[Begin Document excerpt]
This is probably going to be a short one, partially because I’m busy with other endeavors, and partially because wordpress changed how their tracker widgit works and I now have no idea if anyone is actually reading this blog.  Really folks, a few comments so I know this is amusing to just me and two or three friends would do a writers confidence a world of good.  This is number twenty, let’s hear some shout outs.

And though this post may be short and sweet, it’s about one of my favorite cuddly wuddly balls of death ever.  Ladies and gentle-beings, my friend Manny, the manticore.

(Holds up Hand Puppet, looks at it grinning at me, and quietly puts it away and takes my meds.)

… Now, most people think manticores are Greek beasties, popularized by Pliny and spread around medieval bestiaries with the same frequency of griffin poop.   You’d have no idea how often those little balls in the floral patterns around coat of arms are really griffin feces.  Grapes?  Nuts? Abstract bits of frippery?  Don’t you believe it, griffin droppings all the way.
[End Document excerpt]
▸ Exercise set
- a) Copy the part of the blog post about the manticore that starts at "This is probably" and ends at "some shout outs.".
- b) In the blog post about the manticore, what name does the writer give the manticore?
[Begin Information provided]
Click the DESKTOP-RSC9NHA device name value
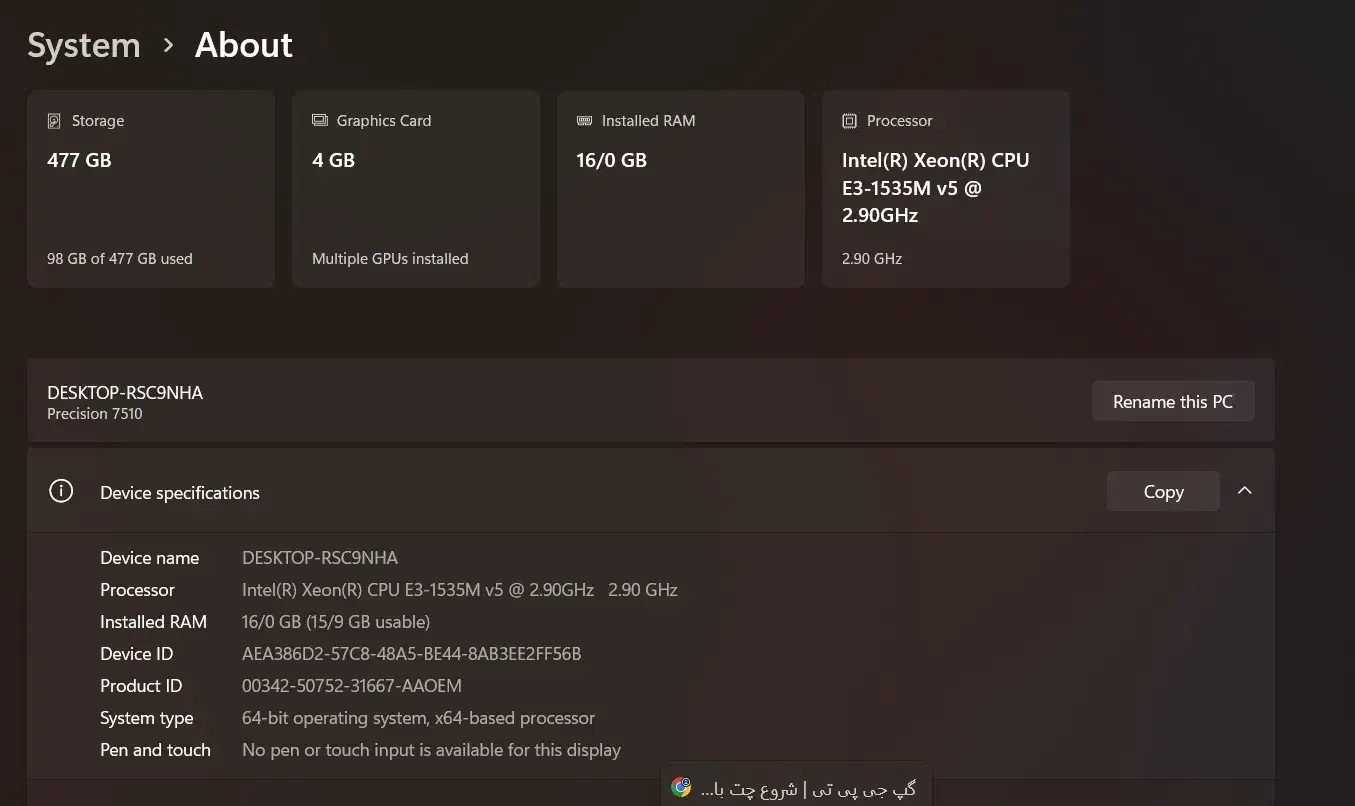1355x806 pixels. point(320,558)
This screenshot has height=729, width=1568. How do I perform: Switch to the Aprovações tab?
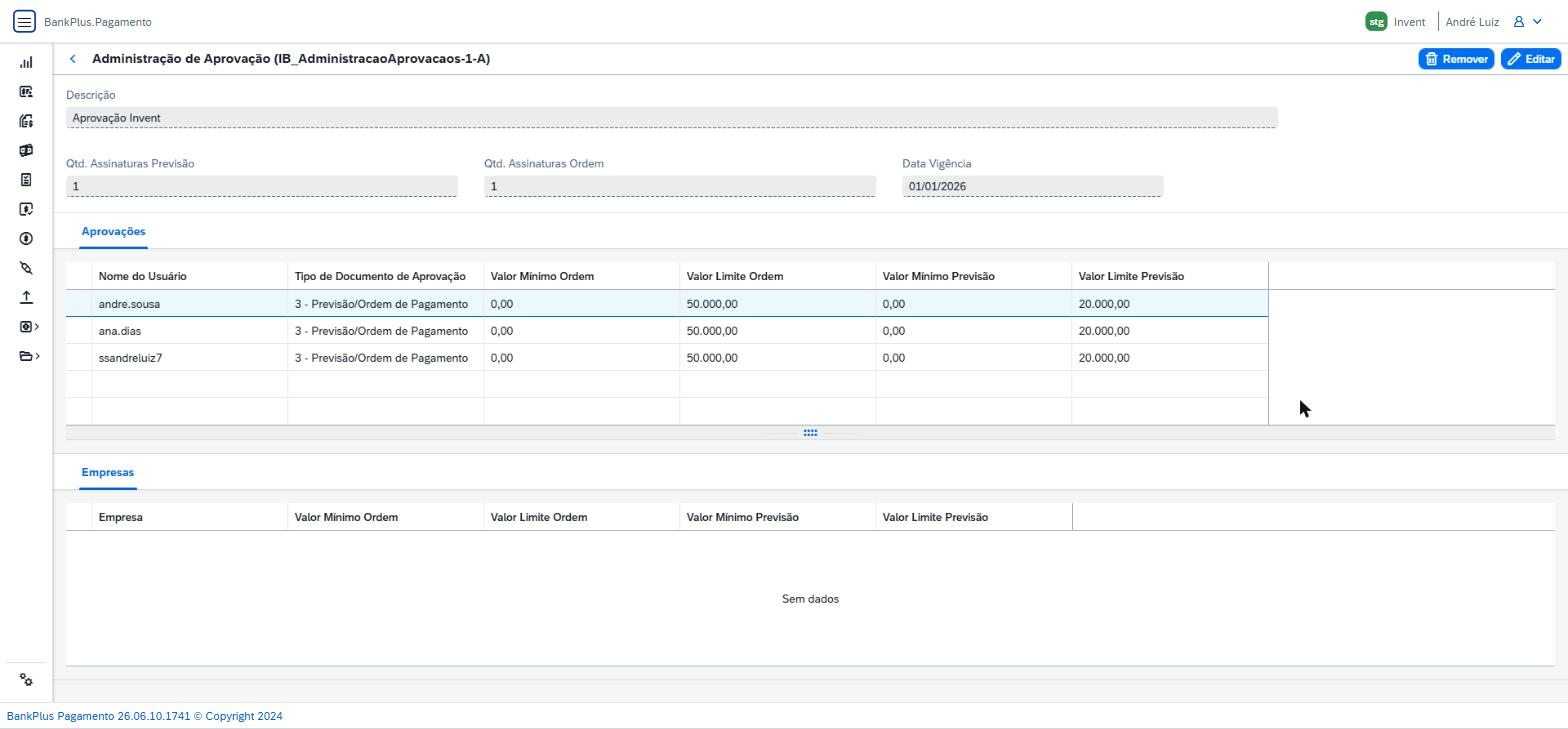click(113, 231)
[End Information provided]
▸ Per-task outputs
- a)
This is probably going to be a short one, partially because I’m busy with other endeavors, and partially because wordpress changed how their tracker widgit works and I now have no idea if anyone is actually reading this blog.  Really folks, a few comments so I know this is amusing to just me and two or three friends would do a writers confidence a world of good.  This is number twenty, let’s hear some shout outs.

- b) Manny.